Aslı, biraz rahatladıysa da iç sıkıntısından tam anlamıyla kurtulamadı. O da nişanlısına kuşkuyla bakmaya başladı. Onunla mutlu olacağından emin değil: gerçi kimse tam anlamıyla emin olamaz da… Hiç de iyi etmedi Perihan! Diliyle zehirledi kızı!”
“Zamanla değişir mi acaba dede?” diye sormasından anladım. Kuşkuculuğunun eksileceğine daha da artmasından endişe ediyor. Düşüncesi bakışlarından anlaşılıyor.
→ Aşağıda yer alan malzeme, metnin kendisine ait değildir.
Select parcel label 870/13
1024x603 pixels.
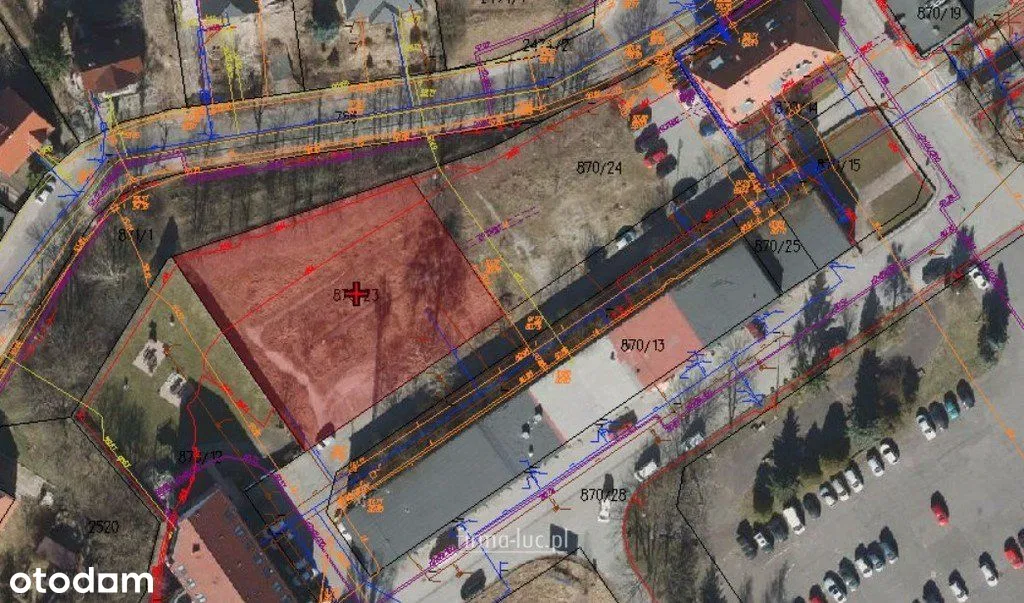[x=642, y=345]
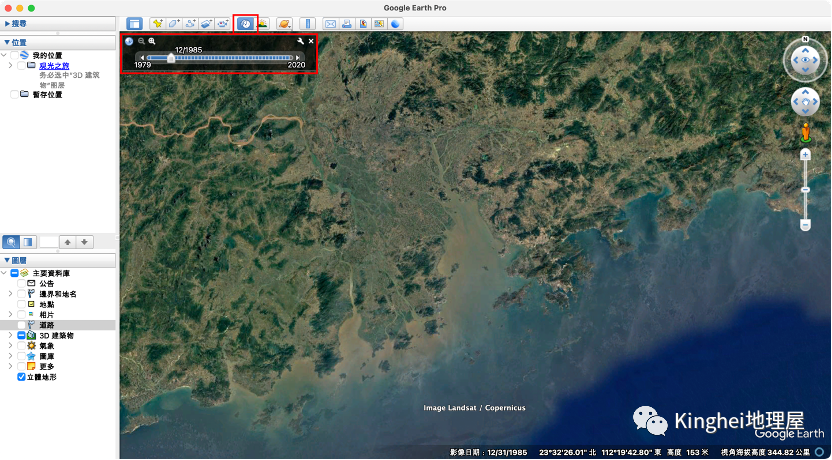Select the ruler measurement tool
The width and height of the screenshot is (832, 460).
click(x=308, y=23)
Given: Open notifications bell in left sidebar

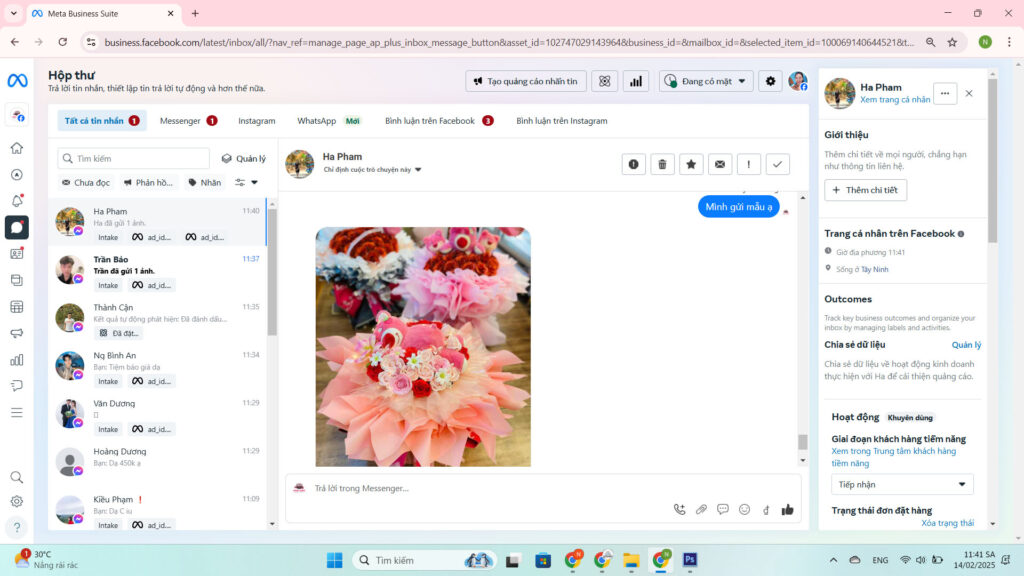Looking at the screenshot, I should [16, 201].
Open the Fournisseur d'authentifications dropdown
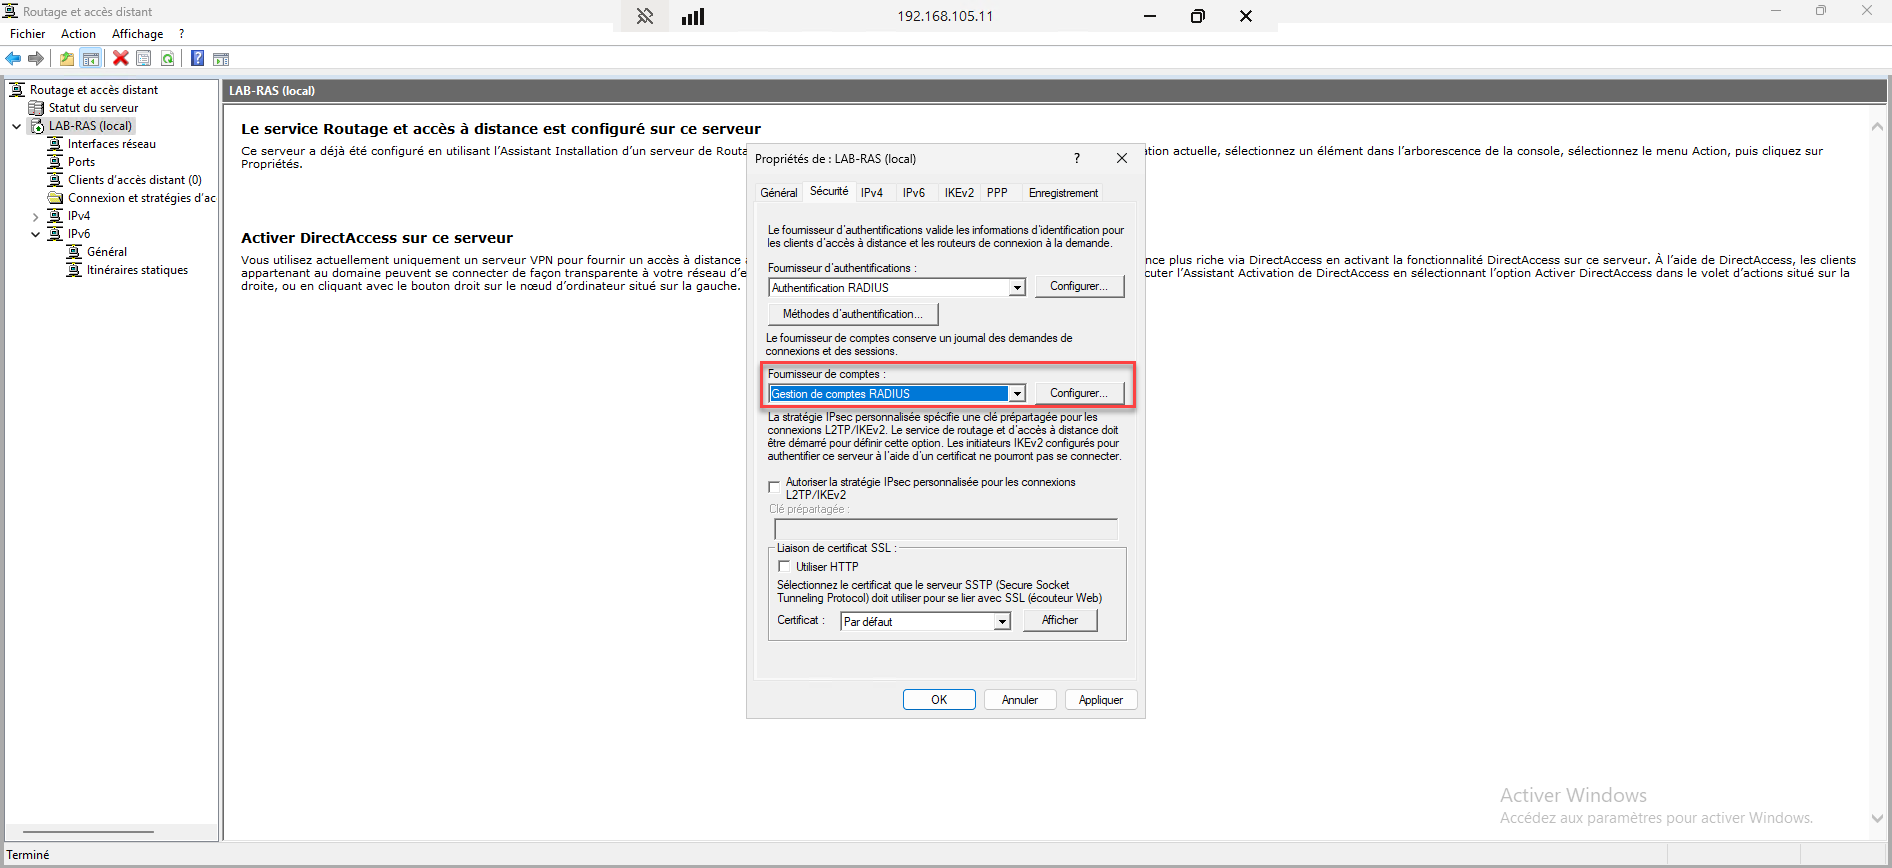 pos(1017,288)
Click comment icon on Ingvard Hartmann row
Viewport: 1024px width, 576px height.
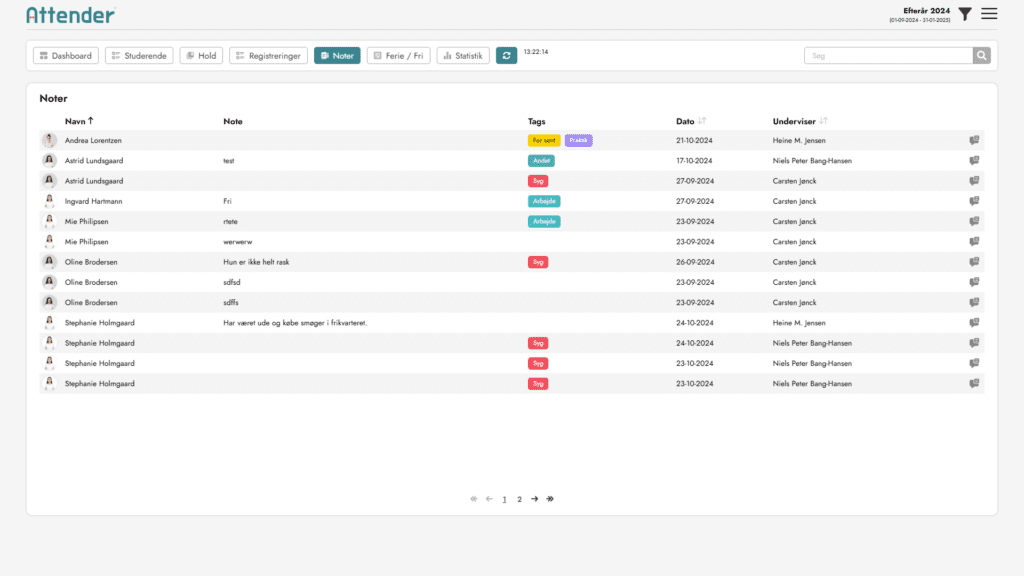tap(974, 201)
“Bazıları zamanla durulur. Bazıları da dış etkenlerle daha da kötü bir hal alır. Malum, kayınvalideler, görümceler, eltiler hiç de boş durmazlar! Fitler dururlar. Kız tarafı için de geçerlidir bu söylediğim. Burada rahatsızlık veren nişanlın olduğu için öyle dedim.”
“Ben de kuşkucuyum ama fazla değil. Biraz güveniyorum ona biraz da hoş görüyorum. İdare edip gidiyorum. Hayat uzun… Şüpheyle huzursuzluk içinde geçmek bilmez!”
“Yine de öyle olmalısın. Kimsenin sözüne bakma kızım! Kendin bak, gör, kendin karar ver! Geçinecek olan sensin. Katlanabileceksen devam edersin, dayanamayacaksan gerekeni yaparsın. Ancak bir de kader var. Nasibinse… O zaman “Hem ağlarım hem giderim!” diyeceksin. Kaderinse çekeceksin!”